DIRECTION: Print every line below without changing a single character.

INPUT FOR THIS TASK:
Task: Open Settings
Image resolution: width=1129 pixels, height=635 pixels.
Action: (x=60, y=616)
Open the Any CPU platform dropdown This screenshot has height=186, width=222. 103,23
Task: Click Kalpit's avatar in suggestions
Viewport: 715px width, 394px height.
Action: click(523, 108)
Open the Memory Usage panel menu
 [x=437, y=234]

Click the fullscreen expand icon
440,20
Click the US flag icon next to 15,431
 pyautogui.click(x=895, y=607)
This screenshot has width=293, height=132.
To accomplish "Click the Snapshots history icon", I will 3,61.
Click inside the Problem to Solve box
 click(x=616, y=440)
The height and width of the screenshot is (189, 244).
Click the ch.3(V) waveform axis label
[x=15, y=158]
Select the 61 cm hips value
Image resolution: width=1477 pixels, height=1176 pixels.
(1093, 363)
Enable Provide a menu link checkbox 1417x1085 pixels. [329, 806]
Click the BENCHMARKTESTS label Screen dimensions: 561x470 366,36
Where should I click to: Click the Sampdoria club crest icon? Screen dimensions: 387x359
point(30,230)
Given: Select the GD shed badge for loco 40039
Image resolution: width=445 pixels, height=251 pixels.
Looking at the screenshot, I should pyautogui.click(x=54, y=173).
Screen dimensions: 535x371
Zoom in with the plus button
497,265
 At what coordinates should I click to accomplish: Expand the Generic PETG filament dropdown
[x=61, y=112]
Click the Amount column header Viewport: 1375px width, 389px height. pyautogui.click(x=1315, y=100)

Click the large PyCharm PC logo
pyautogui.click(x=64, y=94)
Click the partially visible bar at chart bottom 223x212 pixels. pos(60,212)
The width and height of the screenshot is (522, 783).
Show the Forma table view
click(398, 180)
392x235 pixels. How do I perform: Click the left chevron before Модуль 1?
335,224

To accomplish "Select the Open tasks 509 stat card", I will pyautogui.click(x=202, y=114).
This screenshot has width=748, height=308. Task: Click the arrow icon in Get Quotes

WRITTEN ANSWER:
Task: Open Settings
Image resolution: width=1129 pixels, height=635 pixels.
Action: (x=60, y=616)
Open the Any CPU platform dropdown This screenshot has height=186, width=222. 103,23
Task: Click Kalpit's avatar in suggestions
Viewport: 715px width, 394px height.
Action: click(523, 108)
Open the Memory Usage panel menu
 [x=437, y=234]

Click the fullscreen expand icon
440,20
Click the US flag icon next to 15,431
 pyautogui.click(x=895, y=607)
This screenshot has width=293, height=132.
To accomplish "Click the Snapshots history icon", I will 3,61.
Click inside the Problem to Solve box
 click(x=616, y=440)
The height and width of the screenshot is (189, 244).
Click the ch.3(V) waveform axis label
[x=15, y=158]
Select the 61 cm hips value
Image resolution: width=1477 pixels, height=1176 pixels.
(1093, 363)
Enable Provide a menu link checkbox 1417x1085 pixels. [329, 806]
Click the BENCHMARKTESTS label Screen dimensions: 561x470 366,36
Where should I click to: Click the Sampdoria club crest icon? Screen dimensions: 387x359
point(30,230)
Given: Select the GD shed badge for loco 40039
Image resolution: width=445 pixels, height=251 pixels.
Looking at the screenshot, I should pyautogui.click(x=54, y=173).
Screen dimensions: 535x371
Zoom in with the plus button
497,265
 At what coordinates should I click to accomplish: Expand the Generic PETG filament dropdown
[x=61, y=112]
Click the Amount column header Viewport: 1375px width, 389px height. pyautogui.click(x=1315, y=100)

Click the large PyCharm PC logo
pyautogui.click(x=64, y=94)
Click the partially visible bar at chart bottom 223x212 pixels. pos(60,212)
The width and height of the screenshot is (522, 783).
Show the Forma table view
click(398, 180)
392x235 pixels. How do I perform: Click the left chevron before Модуль 1?
335,224

To accomplish "Select the Open tasks 509 stat card", I will pyautogui.click(x=202, y=114).
This screenshot has width=748, height=308. Task: Click the arrow icon in Get Quotes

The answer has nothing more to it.